We do not have a word in English for someone whose role is to be excluded without being acknowledged by the players or observers in a specific social event at this level of simplicity and brevity. I don’t know whether French does or not. The fact was quite visible but difficult to describe because a number of relationship factors have to be captured without the relationship indictors to place all the actors.

 
I realised after writing this that I was attuned to such matters by the hostess of our Mercantour stay who insisted on two kisses on both meeting us for the first time and on our departure. For me this was inappropriate for two reasons. One, she isn’t French, and two I’m not inclined to kiss anyone I do not know, male or female, French or other, on first hellos anyway.  Probably something about the remaining edges of my Anglo upbringing where no one kissed anyone, in public anyway …?

 
Hotel de Police


Later the same day we were on the train again towards the north from Grenoble and closing on Lyon for a transfer to the TGV for the last step of our day’s travel. I like to keep loose count of the inactive business facilities visible from passing through the rail yards of cities. The industrial histories of the last couple hundred years are often to be read in their architectures and utilisation rates. One kind of utilisation is incarceration, often signalled by multiple levels and styles of razor wiring of the tops of walls, confirmed by lighting towers and guard posts in case the real use seems open to interpretation. Other semi-secure facilities make a pretence of looking like this but there’s always gaps in their razor wires.

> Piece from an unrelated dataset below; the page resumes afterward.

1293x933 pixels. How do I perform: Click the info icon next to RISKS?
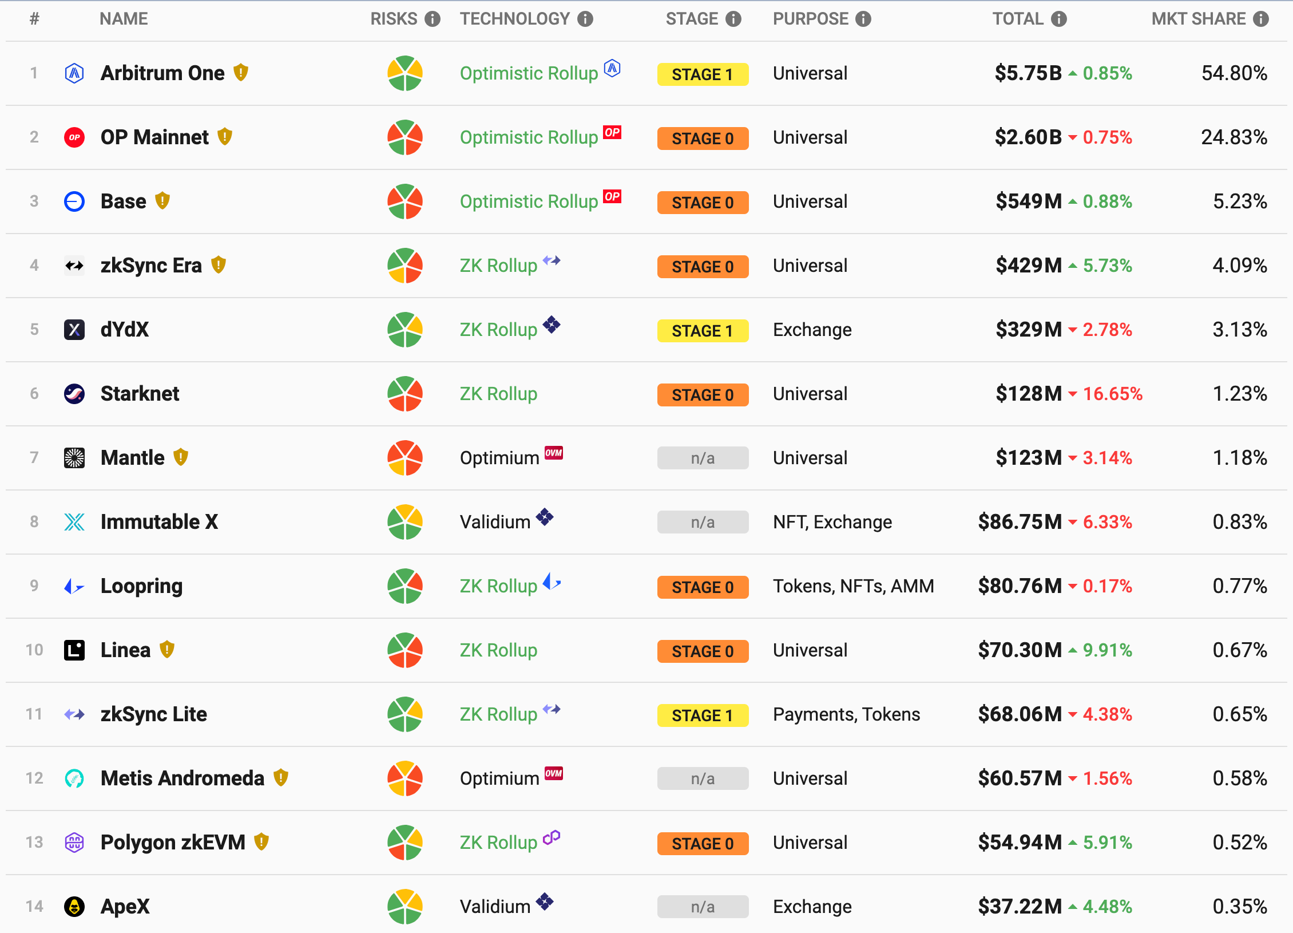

I noted the real use before I read the title over the somewhat elaborate gate: “Hotel de Police” in large lettering. This confirmation was a bit much for my linguistic capacities again. I went for the implicit joke until Jane reminded me that ‘hotel’ in French has a seriously more diversified history than our adapted version of the same term, as in Hotel de Ville for a major local government establishment – certainly not an English usage but very French. Have a look at the Hotel de Ville in Paris for a reminder.


Still, the Lyon prison Hotel de Police! It looked in quite functioning shape, and had been for a century or so.